◆ What to do
Please revise the records below so that every "click coordinates" becomes "tap coordinates", leaving everything else unchanged.
===== Data supplied =====
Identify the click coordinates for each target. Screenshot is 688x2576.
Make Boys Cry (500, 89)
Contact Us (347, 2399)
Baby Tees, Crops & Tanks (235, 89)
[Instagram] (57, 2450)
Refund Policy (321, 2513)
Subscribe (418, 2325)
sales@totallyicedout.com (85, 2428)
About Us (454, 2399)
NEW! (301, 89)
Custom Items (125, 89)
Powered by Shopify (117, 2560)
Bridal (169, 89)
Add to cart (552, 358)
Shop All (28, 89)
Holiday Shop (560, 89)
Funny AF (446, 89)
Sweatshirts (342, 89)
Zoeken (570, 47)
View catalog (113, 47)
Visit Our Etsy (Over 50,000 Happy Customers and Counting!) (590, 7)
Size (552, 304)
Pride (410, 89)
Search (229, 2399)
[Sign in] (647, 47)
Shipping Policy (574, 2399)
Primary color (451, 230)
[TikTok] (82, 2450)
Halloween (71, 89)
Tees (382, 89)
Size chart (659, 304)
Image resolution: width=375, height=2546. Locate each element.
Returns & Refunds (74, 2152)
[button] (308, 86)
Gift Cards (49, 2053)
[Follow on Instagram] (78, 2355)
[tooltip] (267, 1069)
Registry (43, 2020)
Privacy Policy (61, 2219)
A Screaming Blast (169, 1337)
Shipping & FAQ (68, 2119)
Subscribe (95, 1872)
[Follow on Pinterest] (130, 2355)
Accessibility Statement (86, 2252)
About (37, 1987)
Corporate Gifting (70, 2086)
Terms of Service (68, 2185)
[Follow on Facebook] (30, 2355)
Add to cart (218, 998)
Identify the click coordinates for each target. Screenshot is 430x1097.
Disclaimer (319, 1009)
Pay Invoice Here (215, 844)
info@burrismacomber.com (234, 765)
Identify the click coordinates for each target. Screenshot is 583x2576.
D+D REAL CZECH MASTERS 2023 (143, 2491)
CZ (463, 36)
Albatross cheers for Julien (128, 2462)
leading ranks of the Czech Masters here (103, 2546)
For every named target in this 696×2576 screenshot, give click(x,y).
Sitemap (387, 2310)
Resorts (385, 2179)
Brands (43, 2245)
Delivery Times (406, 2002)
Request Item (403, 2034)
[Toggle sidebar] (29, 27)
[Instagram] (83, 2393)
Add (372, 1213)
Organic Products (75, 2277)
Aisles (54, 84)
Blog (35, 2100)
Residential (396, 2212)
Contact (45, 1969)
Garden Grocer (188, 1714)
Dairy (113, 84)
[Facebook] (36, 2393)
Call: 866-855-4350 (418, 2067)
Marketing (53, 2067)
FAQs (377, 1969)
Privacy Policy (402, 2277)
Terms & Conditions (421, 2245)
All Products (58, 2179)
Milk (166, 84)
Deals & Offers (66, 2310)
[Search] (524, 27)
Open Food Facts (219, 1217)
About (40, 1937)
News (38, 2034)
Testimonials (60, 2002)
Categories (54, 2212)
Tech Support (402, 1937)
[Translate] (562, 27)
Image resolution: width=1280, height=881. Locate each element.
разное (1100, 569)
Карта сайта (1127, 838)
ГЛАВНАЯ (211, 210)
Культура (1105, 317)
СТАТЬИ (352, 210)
=====
◆ Finished exercise
Identify the tap coordinates for each target. Screenshot is 688x2576.
Make Boys Cry (500, 89)
Contact Us (347, 2399)
Baby Tees, Crops & Tanks (235, 89)
[Instagram] (57, 2450)
Refund Policy (321, 2513)
Subscribe (418, 2325)
sales@totallyicedout.com (85, 2428)
About Us (454, 2399)
NEW! (301, 89)
Custom Items (125, 89)
Powered by Shopify (117, 2560)
Bridal (169, 89)
Add to cart (552, 358)
Shop All (28, 89)
Holiday Shop (560, 89)
Funny AF (446, 89)
Sweatshirts (342, 89)
Zoeken (570, 47)
View catalog (113, 47)
Visit Our Etsy (Over 50,000 Happy Customers and Counting!) (590, 7)
Size (552, 304)
Pride (410, 89)
Search (229, 2399)
[Sign in] (647, 47)
Shipping Policy (574, 2399)
Primary color (451, 230)
[TikTok] (82, 2450)
Halloween (71, 89)
Tees (382, 89)
Size chart (659, 304)
Image resolution: width=375, height=2546. Locate each element.
Returns & Refunds (74, 2152)
[button] (308, 86)
Gift Cards (49, 2053)
[Follow on Instagram] (78, 2355)
[tooltip] (267, 1069)
Registry (43, 2020)
Privacy Policy (61, 2219)
A Screaming Blast (169, 1337)
Shipping & FAQ (68, 2119)
Subscribe (95, 1872)
[Follow on Pinterest] (130, 2355)
Accessibility Statement (86, 2252)
About (37, 1987)
Corporate Gifting (70, 2086)
Terms of Service (68, 2185)
[Follow on Facebook] (30, 2355)
Add to cart (218, 998)
Identify the tap coordinates for each target. Screenshot is 430x1097.
Disclaimer (319, 1009)
Pay Invoice Here (215, 844)
info@burrismacomber.com (234, 765)
Identify the tap coordinates for each target. Screenshot is 583x2576.
D+D REAL CZECH MASTERS 2023 (143, 2491)
CZ (463, 36)
Albatross cheers for Julien (128, 2462)
leading ranks of the Czech Masters here (103, 2546)
For every named target in this 696×2576 screenshot, give click(x,y).
Sitemap (387, 2310)
Resorts (385, 2179)
Brands (43, 2245)
Delivery Times (406, 2002)
Request Item (403, 2034)
[Toggle sidebar] (29, 27)
[Instagram] (83, 2393)
Add (372, 1213)
Organic Products (75, 2277)
Aisles (54, 84)
Blog (35, 2100)
Residential (396, 2212)
Contact (45, 1969)
Garden Grocer (188, 1714)
Dairy (113, 84)
[Facebook] (36, 2393)
Call: 866-855-4350 (418, 2067)
Marketing (53, 2067)
FAQs (377, 1969)
Privacy Policy (402, 2277)
Terms & Conditions (421, 2245)
All Products (58, 2179)
Milk (166, 84)
Deals & Offers (66, 2310)
[Search] (524, 27)
Open Food Facts (219, 1217)
About (40, 1937)
News (38, 2034)
Testimonials (60, 2002)
Categories (54, 2212)
Tech Support (402, 1937)
[Translate] (562, 27)
Image resolution: width=1280, height=881. Locate each element.
разное (1100, 569)
Карта сайта (1127, 838)
ГЛАВНАЯ (211, 210)
Культура (1105, 317)
СТАТЬИ (352, 210)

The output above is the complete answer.